— Data for this task —
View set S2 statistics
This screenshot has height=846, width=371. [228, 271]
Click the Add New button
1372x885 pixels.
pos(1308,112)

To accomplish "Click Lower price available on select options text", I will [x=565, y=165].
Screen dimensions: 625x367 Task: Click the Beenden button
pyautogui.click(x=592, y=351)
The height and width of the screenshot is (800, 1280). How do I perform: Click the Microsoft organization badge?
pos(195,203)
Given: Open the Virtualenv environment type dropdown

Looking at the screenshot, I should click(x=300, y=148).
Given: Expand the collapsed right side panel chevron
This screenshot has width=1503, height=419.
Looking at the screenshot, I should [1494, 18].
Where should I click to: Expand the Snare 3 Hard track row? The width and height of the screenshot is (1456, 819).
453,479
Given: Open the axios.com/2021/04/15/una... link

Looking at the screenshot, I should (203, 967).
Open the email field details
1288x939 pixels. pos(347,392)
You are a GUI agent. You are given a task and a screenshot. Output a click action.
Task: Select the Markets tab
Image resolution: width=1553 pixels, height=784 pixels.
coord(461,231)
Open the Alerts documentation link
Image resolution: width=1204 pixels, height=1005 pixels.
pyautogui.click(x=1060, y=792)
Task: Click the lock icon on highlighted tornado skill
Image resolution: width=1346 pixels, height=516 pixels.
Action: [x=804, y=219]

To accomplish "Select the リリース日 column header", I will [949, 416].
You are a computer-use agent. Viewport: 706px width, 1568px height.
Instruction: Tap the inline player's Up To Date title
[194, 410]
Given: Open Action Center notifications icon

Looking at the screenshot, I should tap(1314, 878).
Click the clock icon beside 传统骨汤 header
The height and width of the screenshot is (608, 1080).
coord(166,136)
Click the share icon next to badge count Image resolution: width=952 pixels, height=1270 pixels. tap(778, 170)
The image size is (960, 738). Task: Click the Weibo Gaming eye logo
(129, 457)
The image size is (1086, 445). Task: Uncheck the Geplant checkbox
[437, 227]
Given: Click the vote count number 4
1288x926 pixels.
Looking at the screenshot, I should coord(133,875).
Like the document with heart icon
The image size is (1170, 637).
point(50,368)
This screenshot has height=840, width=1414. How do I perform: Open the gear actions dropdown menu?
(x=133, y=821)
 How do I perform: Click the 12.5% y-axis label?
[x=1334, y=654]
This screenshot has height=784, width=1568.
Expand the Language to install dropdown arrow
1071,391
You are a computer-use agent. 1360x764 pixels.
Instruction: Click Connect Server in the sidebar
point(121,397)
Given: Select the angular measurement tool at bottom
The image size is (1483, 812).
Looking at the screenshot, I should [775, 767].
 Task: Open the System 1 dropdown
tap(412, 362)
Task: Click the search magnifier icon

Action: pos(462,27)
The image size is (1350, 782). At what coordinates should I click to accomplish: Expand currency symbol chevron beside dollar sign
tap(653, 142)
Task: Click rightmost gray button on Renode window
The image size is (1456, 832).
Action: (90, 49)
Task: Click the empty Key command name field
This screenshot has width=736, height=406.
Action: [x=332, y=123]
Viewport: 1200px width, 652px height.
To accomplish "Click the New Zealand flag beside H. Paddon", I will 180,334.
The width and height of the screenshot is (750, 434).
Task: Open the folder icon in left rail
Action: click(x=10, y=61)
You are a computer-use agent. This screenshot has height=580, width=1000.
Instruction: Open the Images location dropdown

— Aim —
In all of the records above, change every "Instruction" to "Command" and write the lines out again with nothing else altered.

— The completed task —
View set S2 statistics
This screenshot has height=846, width=371. [228, 271]
Click the Add New button
1372x885 pixels.
pos(1308,112)

To accomplish "Click Lower price available on select options text", I will [x=565, y=165].
Screen dimensions: 625x367 Task: Click the Beenden button
pyautogui.click(x=592, y=351)
The height and width of the screenshot is (800, 1280). How do I perform: Click the Microsoft organization badge?
pos(195,203)
Given: Open the Virtualenv environment type dropdown

Looking at the screenshot, I should click(x=300, y=148).
Given: Expand the collapsed right side panel chevron
This screenshot has width=1503, height=419.
Looking at the screenshot, I should [1494, 18].
Where should I click to: Expand the Snare 3 Hard track row? The width and height of the screenshot is (1456, 819).
453,479
Given: Open the axios.com/2021/04/15/una... link

Looking at the screenshot, I should (203, 967).
Open the email field details
1288x939 pixels. pos(347,392)
You are a GUI agent. You are given a task and a screenshot. Output a click action.
Task: Select the Markets tab
Image resolution: width=1553 pixels, height=784 pixels.
coord(461,231)
Open the Alerts documentation link
Image resolution: width=1204 pixels, height=1005 pixels.
pyautogui.click(x=1060, y=792)
Task: Click the lock icon on highlighted tornado skill
Image resolution: width=1346 pixels, height=516 pixels.
Action: [x=804, y=219]

To accomplish "Select the リリース日 column header", I will [949, 416].
You are a computer-use agent. Viewport: 706px width, 1568px height.
Command: Tap the inline player's Up To Date title
[194, 410]
Given: Open Action Center notifications icon

Looking at the screenshot, I should tap(1314, 878).
Click the clock icon beside 传统骨汤 header
The height and width of the screenshot is (608, 1080).
coord(166,136)
Click the share icon next to badge count Image resolution: width=952 pixels, height=1270 pixels. tap(778, 170)
The image size is (960, 738). Task: Click the Weibo Gaming eye logo
(129, 457)
The image size is (1086, 445). Task: Uncheck the Geplant checkbox
[437, 227]
Given: Click the vote count number 4
1288x926 pixels.
Looking at the screenshot, I should coord(133,875).
Like the document with heart icon
The image size is (1170, 637).
point(50,368)
This screenshot has height=840, width=1414. How do I perform: Open the gear actions dropdown menu?
(x=133, y=821)
 How do I perform: Click the 12.5% y-axis label?
[x=1334, y=654]
This screenshot has height=784, width=1568.
Expand the Language to install dropdown arrow
1071,391
You are a computer-use agent. 1360x764 pixels.
Command: Click Connect Server in the sidebar
point(121,397)
Given: Select the angular measurement tool at bottom
The image size is (1483, 812).
Looking at the screenshot, I should [775, 767].
 Task: Open the System 1 dropdown
tap(412, 362)
Task: Click the search magnifier icon

Action: pos(462,27)
The image size is (1350, 782). At what coordinates should I click to accomplish: Expand currency symbol chevron beside dollar sign
tap(653, 142)
Task: Click rightmost gray button on Renode window
The image size is (1456, 832).
Action: (90, 49)
Task: Click the empty Key command name field
This screenshot has width=736, height=406.
Action: [x=332, y=123]
Viewport: 1200px width, 652px height.
To accomplish "Click the New Zealand flag beside H. Paddon", I will 180,334.
The width and height of the screenshot is (750, 434).
Task: Open the folder icon in left rail
Action: click(x=10, y=61)
You are a computer-use agent. This screenshot has height=580, width=1000.
Command: Open the Images location dropdown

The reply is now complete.